== Articolo ==
────
Il rito attuale della consacrazione della chiesa contiene: l’entrata solenne del vescovo nel nuovo tempio, la consegna della chiesa al vescovo, effettuata dai rappresentanti della comunità locale, la benedizione dell’acqua e l’aspersione del popolo nonché delle pareti del tempio. Durante la Messa, dopo la liturgia della parola e delle litanie a tutti i santi, segue la deposizione delle reliquie sotto l’altare, il vescovo pronuncia la grande preghiera della consacrazione, quindi unge l’altare e le pareti del tempio in dodici posti. Poi, prosegue la celebrazione dell’Eucaristia.
È una tradizione della Chiesa festeggiare l’anniversario della consacrazione della chiesa. La commemorazione della consacrazione della Basilica Lateranense, la cattedrale di Roma, che ebbe luogo circa l’anno 324 e dal secolo XI si suol ricordare il giorno 9 novembre, è celebrata da tutta la Chiesa cattolica. La diocesi celebra l’anniversario della consacrazione della sua chiesa cattedrale, la parrocchia della chiesa parrocchiale.
La Chiesa consacra solennemente il tempio costruito, poiché esso è il segno della presenza di Dio in mezzo al suo popolo, ma non dimentica che il vero tempio di Dio sulla terra è il popolo di Dio. «Voi venite impiegati come pietre vive per la costruzione di un edificio spirituale», leggiamo nella prima lettera di san Pietro (2,5). «Non sapete che siete tempio di Dio e che lo Spirito di Dio abita in voi? Santo è il tempio di Dio, che siete voi», scriverà san Paolo (1Cor 3,16).
────
== Obiettivo A ==
Rispondi a queste domande sull'articolo dedicato alla consacrazione della chiesa:
(i) In quanti posti il vescovo unge l'altare e le pareti del tempio?
(ii) In quale giorno, dal secolo XI, si suole ricordare la consacrazione della Basilica Lateranense?
(iii) Qual è, secondo l'articolo, il vero tempio di Dio sulla terra?
== Obiettivo B ==
Prosegui l'articolo sulla consacrazione della chiesa, riprendendo subito dopo la citazione di san Paolo con cui si chiude.
Le righe che seguono costituiscono materiale a sé, distinto dall'articolo.

== Righe fornite ==
────
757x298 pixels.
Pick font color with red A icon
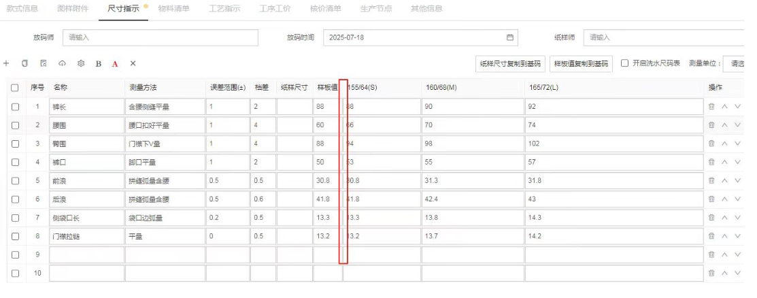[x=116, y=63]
────
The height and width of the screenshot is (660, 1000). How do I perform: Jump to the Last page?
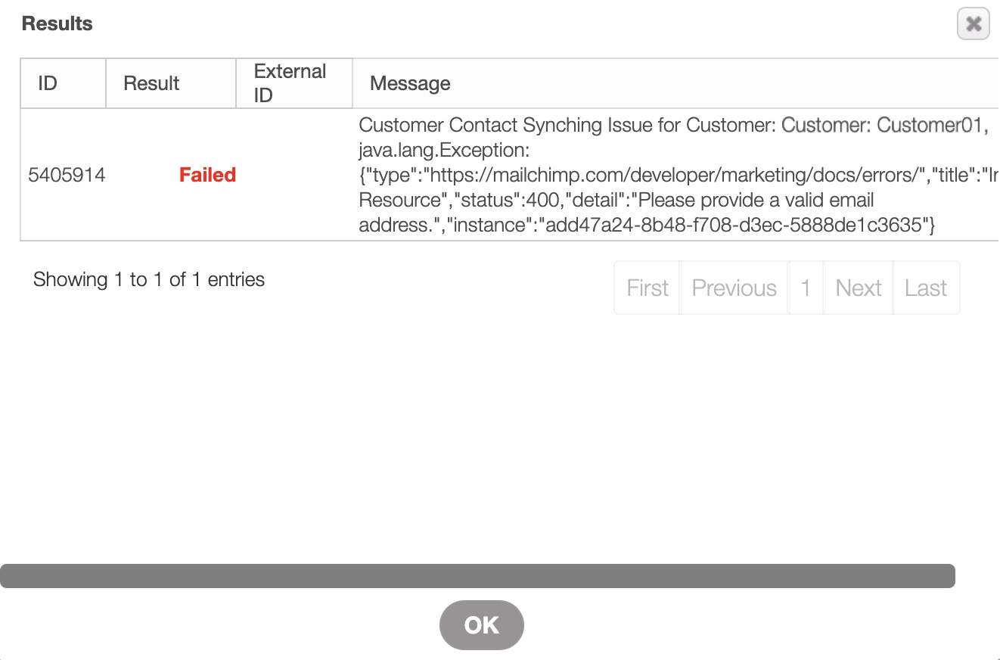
────
== Risposta A ==
(i) In dodici posti.
(ii) Il 9 novembre.
(iii) Il popolo di Dio.

== Risposta B ==
Il tempio di Dio nel mondo è la Chiesa, il tempio costruito dalle pietre vive sul fondamento degli apostoli e del quale pietra angolare è lo stesso Cristo. Il tempio di Dio nel mondo è ogni uomo credente, che con tutto il cuore serve il suo Signore. Consacrando l’edificio visibile innalzato per la gloria di Dio, la Chiesa ben intende il suo ruolo di servizio verso il vero tempio di Dio. In questo edificio visibile di Dio sarà preparata per i credenti la mensa della Parola e la mensa dell’Eucaristia; qui Dio nella sua misericordia purificherà gli uomini dalle loro colpe e li ripristinerà nella vita perduta col peccato. Questo sarà il luogo di gloria e di lode, la casa di preghiera per la salvezza di tutto il mondo. I poveri devono trovare qui la misericordia, gli oppressi la libertà, l’uomo la dignità che gli spetta.
Il tempio, segno della presenza di Dio in mezzo al popolo, serve perché la santità della nostra vita e delle opere, la preghiera continua e l’amore vicendevole siano il segno reale della dimora di Dio presso gli uomini. In questo tempio ed attraverso di esso, Dio innalza per sé il tempio dalle pietre vive. Ci sono tanti templi nel mondo, ci sono cattedrali splendide, chiese parrocchiali ordinarie e cappelle povere. Ciascuna adempie il suo compito, se serve alla costruzione del tempio spirituale.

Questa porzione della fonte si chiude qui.